Polícia Civil apreendeu 240 litros de combustível em vasilhames plásticos; material era guardado em duas secretarias municipais
Dois secretários municipais da cidade de Equador, localizada na região Seridó do Rio Grande do Norte, foram presos em flagrante na manhã da última terça-feira (3.jun.2025), por armazenar de forma irregular cerca de 240 litros de óleo diesel em prédios da Prefeitura. A informação foi confirmada pela Polícia Civil do Estado.

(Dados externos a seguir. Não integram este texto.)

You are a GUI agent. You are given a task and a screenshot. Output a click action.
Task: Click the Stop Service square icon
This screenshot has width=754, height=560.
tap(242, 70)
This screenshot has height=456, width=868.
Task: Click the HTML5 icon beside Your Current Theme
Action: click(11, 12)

Segundo os agentes da 96ª Delegacia de Polícia de Parelhas, responsáveis pela operação, o combustível estava acondicionado em vasilhames plásticos que não possuem certificação técnica. O produto é classificado como substância perigosa ao meio ambiente, e o tipo de armazenamento utilizado infringe normas ambientais e de segurança previstas na legislação brasileira.

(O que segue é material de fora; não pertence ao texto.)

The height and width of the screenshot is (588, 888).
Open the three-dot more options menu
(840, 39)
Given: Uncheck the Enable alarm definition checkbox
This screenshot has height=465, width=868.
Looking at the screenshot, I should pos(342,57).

O combustível foi localizado no interior das sedes de duas secretarias municipais de Equador. De acordo com a Polícia Civil, a forma como o óleo diesel estava sendo armazenado representava risco à integridade física dos servidores públicos que frequentam os locais, além de ameaçar o patrimônio público, em função da possibilidade de acidentes, como incêndios e explosões.

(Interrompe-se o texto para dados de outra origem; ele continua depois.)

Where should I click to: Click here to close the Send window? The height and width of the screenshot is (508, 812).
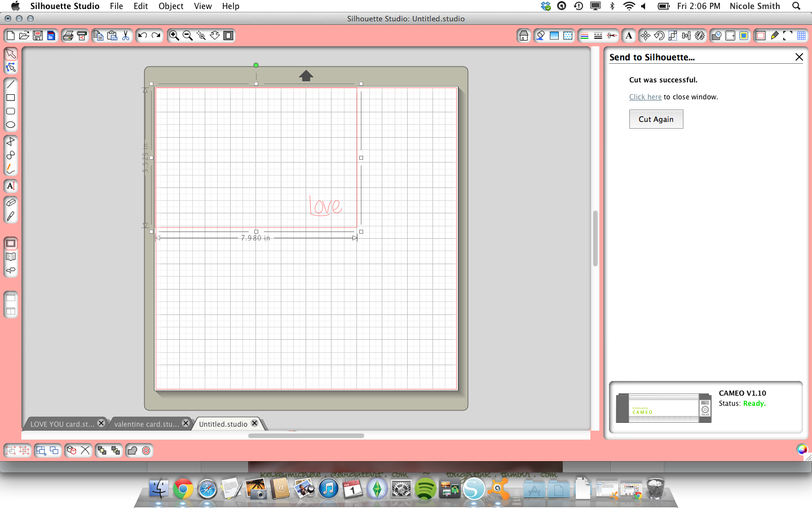(645, 97)
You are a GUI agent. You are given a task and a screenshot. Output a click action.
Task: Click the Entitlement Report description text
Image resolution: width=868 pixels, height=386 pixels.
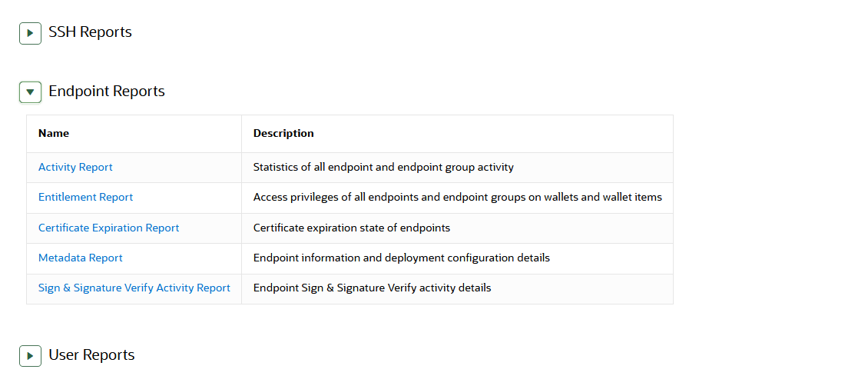(x=457, y=198)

A ação contou com o apoio do Instituto de Proteção e Defesa do Consumidor do Rio Grande do Norte (Procon-RN), que esteve presente durante a inspeção nos prédios públicos. Os órgãos constataram que o armazenamento irregular violava diversas normas técnicas estabelecidas pelo Instituto Nacional de Metrologia, Qualidade e Tecnologia (Inmetro), o que caracteriza crime ambiental.
Durante a operação, um posto de combustíveis da região, responsável pelo fornecimento do óleo diesel à Prefeitura de Equador, também foi autuado administrativamente. O estabelecimento foi notificado por descumprir regras relacionadas à comercialização e destinação de combustíveis inflamáveis, conforme as normas regulatórias vigentes.

Após a apreensão do material e a condução dos envolvidos à delegacia, os dois secretários prestaram depoimento e foram liberados após pagamento de fiança, como prevê a legislação em casos de crime ambiental com pena inferior a quatro anos de reclusão. A Polícia Civil não divulgou os nomes dos servidores detidos.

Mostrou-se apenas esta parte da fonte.